Stored data
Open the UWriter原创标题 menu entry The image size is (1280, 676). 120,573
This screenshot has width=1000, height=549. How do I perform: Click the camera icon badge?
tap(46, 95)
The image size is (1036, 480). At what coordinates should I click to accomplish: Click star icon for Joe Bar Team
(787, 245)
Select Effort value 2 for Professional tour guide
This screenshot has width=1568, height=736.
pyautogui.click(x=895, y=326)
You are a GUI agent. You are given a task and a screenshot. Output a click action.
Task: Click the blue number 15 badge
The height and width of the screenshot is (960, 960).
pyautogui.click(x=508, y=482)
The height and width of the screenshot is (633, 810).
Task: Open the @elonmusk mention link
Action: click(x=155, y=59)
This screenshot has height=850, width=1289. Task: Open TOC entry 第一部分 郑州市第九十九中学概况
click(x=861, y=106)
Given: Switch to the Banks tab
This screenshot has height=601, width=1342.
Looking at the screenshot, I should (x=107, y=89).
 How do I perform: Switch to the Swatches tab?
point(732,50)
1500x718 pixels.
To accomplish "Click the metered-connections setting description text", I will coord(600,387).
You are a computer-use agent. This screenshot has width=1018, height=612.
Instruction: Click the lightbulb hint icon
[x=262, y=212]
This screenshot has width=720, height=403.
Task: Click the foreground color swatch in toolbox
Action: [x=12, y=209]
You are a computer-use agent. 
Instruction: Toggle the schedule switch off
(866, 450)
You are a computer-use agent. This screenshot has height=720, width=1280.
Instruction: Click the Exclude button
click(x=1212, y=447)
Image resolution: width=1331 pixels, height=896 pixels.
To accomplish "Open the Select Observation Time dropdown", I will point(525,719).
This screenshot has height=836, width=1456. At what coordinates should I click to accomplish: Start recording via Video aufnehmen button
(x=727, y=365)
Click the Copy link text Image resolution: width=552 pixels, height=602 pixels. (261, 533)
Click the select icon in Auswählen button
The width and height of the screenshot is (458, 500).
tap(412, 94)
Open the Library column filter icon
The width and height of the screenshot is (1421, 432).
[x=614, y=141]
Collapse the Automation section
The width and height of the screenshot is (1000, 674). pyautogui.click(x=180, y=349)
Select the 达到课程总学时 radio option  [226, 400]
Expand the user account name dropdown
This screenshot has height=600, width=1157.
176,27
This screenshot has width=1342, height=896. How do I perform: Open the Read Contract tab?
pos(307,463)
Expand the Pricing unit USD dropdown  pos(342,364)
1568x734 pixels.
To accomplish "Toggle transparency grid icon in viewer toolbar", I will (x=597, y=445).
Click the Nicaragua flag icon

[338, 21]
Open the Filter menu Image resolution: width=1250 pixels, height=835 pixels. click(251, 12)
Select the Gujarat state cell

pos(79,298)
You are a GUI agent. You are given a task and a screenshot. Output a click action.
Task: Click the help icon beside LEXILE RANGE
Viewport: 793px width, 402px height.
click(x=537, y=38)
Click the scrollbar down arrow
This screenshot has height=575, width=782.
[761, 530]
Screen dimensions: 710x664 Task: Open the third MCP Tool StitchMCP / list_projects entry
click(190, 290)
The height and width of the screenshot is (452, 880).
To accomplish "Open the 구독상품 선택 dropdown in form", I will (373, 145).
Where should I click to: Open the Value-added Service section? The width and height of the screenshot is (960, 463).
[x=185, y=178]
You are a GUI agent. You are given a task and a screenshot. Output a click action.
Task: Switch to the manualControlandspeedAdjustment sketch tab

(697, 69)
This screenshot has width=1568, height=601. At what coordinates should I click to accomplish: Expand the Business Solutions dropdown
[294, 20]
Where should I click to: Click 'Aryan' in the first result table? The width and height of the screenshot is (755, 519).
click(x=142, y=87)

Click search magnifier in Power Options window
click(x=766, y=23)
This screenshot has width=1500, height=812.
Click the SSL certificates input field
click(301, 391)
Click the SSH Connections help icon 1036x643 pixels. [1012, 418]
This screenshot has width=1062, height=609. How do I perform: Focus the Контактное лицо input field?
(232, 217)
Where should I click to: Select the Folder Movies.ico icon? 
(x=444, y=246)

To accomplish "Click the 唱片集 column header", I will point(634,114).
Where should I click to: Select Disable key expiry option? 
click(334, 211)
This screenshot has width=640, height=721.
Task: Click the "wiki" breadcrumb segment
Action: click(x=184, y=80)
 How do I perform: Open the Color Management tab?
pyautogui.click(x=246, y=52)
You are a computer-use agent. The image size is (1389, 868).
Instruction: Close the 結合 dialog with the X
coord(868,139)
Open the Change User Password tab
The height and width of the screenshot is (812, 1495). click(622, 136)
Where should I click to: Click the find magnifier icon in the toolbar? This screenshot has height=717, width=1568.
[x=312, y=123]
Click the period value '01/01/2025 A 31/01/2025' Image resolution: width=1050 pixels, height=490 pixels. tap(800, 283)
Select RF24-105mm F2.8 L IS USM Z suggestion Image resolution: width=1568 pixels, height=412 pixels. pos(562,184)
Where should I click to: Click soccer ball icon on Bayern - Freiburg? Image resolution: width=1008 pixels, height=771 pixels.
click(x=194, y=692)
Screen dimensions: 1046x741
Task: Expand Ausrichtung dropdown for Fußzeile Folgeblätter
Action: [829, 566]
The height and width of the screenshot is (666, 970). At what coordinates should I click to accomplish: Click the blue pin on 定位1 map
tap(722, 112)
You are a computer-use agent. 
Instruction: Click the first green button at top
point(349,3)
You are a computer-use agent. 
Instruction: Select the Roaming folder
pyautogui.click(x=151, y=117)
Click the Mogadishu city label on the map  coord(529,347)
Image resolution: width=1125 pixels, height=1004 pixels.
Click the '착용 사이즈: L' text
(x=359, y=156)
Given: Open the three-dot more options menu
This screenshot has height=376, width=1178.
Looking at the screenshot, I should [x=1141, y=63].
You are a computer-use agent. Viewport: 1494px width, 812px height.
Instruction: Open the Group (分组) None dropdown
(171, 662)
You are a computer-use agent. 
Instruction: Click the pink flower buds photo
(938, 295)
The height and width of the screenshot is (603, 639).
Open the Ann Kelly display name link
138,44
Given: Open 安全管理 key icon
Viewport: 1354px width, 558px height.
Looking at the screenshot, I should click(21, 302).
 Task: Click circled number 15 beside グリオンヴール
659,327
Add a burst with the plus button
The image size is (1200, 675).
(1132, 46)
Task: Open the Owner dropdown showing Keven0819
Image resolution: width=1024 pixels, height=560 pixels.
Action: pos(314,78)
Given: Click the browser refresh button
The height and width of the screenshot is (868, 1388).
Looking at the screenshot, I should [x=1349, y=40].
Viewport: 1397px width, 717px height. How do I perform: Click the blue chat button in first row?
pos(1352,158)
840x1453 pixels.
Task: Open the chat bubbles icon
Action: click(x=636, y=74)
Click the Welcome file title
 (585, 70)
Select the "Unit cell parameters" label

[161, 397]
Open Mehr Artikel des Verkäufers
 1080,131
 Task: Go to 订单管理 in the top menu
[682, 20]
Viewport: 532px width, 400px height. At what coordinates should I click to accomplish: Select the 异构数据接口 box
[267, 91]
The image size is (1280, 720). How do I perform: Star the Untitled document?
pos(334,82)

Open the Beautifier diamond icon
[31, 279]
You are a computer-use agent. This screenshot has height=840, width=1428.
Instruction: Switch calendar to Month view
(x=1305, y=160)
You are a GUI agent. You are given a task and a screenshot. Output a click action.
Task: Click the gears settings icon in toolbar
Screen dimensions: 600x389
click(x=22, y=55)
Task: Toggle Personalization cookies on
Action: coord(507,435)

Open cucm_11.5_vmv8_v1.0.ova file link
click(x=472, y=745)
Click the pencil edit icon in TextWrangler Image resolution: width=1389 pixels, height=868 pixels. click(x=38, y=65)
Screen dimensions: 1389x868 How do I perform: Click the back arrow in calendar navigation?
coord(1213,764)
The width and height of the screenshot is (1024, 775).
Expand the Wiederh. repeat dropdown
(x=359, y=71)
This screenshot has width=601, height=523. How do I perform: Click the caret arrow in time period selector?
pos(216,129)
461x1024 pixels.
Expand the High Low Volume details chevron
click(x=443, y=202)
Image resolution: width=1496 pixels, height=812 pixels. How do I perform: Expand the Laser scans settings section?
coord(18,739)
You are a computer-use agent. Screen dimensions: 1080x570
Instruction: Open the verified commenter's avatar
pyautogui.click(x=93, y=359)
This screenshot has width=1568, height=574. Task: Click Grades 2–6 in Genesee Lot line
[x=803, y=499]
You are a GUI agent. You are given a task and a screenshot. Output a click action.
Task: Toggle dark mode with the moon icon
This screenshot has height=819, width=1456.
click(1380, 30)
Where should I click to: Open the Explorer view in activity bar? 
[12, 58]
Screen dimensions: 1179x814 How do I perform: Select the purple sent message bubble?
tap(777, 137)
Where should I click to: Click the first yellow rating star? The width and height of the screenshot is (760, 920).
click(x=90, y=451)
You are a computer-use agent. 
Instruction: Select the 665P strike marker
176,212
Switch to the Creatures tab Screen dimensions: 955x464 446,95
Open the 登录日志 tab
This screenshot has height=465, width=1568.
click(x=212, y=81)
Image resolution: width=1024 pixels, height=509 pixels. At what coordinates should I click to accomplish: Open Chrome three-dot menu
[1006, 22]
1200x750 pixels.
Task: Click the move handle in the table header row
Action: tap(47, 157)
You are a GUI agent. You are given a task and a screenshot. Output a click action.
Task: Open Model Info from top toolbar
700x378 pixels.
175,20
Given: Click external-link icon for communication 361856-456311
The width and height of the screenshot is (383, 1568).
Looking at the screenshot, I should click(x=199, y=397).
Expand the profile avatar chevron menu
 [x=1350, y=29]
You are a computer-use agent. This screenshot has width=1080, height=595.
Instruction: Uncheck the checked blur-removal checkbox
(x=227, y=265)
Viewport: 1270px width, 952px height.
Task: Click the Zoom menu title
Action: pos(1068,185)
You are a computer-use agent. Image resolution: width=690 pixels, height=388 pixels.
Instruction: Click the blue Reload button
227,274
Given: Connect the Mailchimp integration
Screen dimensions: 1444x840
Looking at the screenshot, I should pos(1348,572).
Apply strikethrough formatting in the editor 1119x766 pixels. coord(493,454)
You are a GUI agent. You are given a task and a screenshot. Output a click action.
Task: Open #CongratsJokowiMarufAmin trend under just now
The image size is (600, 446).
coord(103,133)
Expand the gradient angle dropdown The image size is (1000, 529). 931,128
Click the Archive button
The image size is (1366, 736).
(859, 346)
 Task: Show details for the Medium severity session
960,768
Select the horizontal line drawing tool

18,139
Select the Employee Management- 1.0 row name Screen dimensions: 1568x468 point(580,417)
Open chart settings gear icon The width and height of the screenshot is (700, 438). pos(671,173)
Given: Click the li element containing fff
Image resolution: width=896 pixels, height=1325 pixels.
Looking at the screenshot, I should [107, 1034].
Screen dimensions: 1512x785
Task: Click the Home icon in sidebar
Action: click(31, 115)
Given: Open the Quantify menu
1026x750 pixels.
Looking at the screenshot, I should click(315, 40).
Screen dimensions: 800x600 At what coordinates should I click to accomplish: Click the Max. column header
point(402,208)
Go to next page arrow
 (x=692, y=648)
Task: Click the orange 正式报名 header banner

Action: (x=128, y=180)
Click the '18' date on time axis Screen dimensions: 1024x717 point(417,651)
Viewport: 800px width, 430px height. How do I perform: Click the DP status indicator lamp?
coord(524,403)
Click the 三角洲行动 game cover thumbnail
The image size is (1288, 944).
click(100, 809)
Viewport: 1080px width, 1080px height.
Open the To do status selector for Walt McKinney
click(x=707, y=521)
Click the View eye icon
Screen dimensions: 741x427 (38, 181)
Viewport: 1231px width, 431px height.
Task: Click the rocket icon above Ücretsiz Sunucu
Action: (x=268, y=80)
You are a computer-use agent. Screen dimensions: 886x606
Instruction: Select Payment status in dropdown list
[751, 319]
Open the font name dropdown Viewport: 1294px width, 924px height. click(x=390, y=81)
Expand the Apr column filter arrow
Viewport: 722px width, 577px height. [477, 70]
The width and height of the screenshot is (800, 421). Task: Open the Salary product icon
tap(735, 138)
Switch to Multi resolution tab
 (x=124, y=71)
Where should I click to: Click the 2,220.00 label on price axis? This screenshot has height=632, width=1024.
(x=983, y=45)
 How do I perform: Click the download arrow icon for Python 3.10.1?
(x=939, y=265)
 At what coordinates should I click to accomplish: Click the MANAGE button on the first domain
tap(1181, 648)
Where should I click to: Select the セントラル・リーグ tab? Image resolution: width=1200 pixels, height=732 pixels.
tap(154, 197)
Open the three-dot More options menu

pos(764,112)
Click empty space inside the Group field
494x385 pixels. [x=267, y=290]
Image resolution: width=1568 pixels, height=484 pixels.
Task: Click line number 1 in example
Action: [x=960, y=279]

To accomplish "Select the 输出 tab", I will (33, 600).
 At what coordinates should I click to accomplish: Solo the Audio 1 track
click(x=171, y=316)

Requirement>
Output the lines of the records above exactly as they appear, from the line containing "Given: Switch to the Banks tab" through the line containing "Open the Library column filter icon".

Expected answer>
Given: Switch to the Banks tab
This screenshot has height=601, width=1342.
Looking at the screenshot, I should (x=107, y=89).
 How do I perform: Switch to the Swatches tab?
point(732,50)
1500x718 pixels.
To accomplish "Click the metered-connections setting description text", I will coord(600,387).
You are a computer-use agent. This screenshot has width=1018, height=612.
Instruction: Click the lightbulb hint icon
[x=262, y=212]
This screenshot has width=720, height=403.
Task: Click the foreground color swatch in toolbox
Action: [x=12, y=209]
You are a computer-use agent. 
Instruction: Toggle the schedule switch off
(866, 450)
You are a computer-use agent. This screenshot has height=720, width=1280.
Instruction: Click the Exclude button
click(x=1212, y=447)
Image resolution: width=1331 pixels, height=896 pixels.
To accomplish "Open the Select Observation Time dropdown", I will point(525,719).
This screenshot has height=836, width=1456. At what coordinates should I click to accomplish: Start recording via Video aufnehmen button
(x=727, y=365)
Click the Copy link text Image resolution: width=552 pixels, height=602 pixels. (261, 533)
Click the select icon in Auswählen button
The width and height of the screenshot is (458, 500).
tap(412, 94)
Open the Library column filter icon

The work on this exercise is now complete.